Using the less than comparison operator for strings

南笙酒味 提交于 2019-11-26 16:55:02

问题


I'm following a tutorial for C++ and looking at strings and overloading with operators such as +=, ==, != etc, currently have a simple if statement

if(s1 < s2)
    cout << s2 <<endl;
else
  if(s2 < s1)
    cout << s1 << endl;
  else
    cout << "Equal\n";

but how does this work, and how does the program decide which string is greater than another? looking around I've found a basic template decleration:

template<class charT, class traits, class Allocator>
  bool operator< ( const basic_string<charT,traits,Allocator>& lhs,
                const basic_string<charT,traits,Allocator>& rhs );

does this define how < works? if so, what does mean / do?

also do the following operators have any meaning for strings? -= and *=

any advice is greatly appreciated!


回答1:


The less-than operator on strings does a lexicographical comparison on the strings.
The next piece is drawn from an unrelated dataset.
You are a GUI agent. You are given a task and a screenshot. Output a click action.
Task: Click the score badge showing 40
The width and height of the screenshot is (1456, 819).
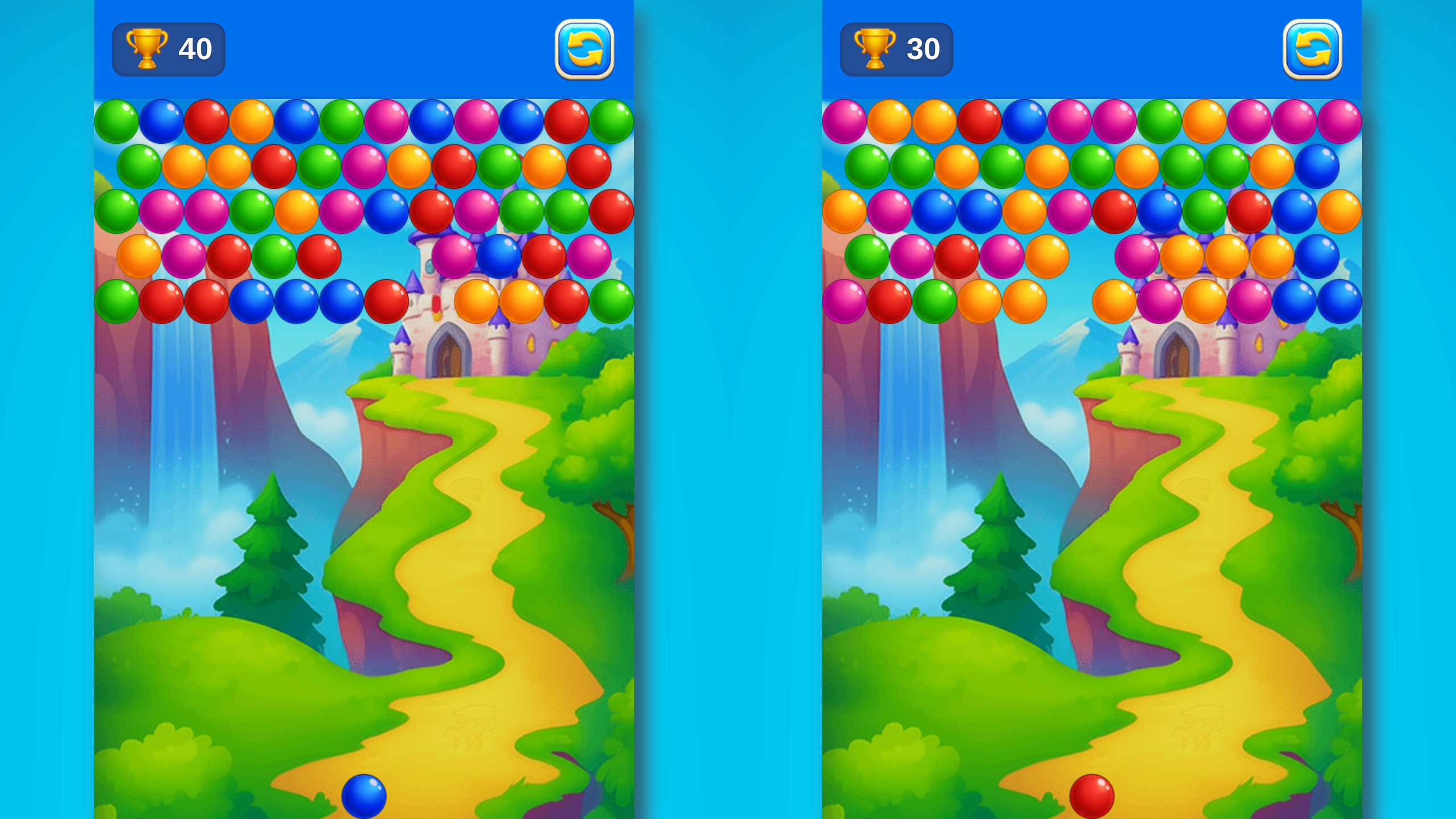pyautogui.click(x=169, y=50)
This compares strings in the same way that they would be listed in dictionary order, generalized to work for strings with non-letter characters.

For example:

"a" < "b"
"a" < "ab"
"A" < "a"             (Since A has ASCII value 65; a has a higher ASCII value)
"cat" < "caterpillar"

For more information, look at the std::lexicographical_compare algorithm, which the less-than operator usually invokes.

As for -= and *=, neither of these operators are defined on strings. The only "arithmetic" operators defined are + and +=, which perform string concatenation.

Hope this helps!




回答2:


The comparison operators implement lexicographic ordering of strings.

-= and *= are not defined for strings.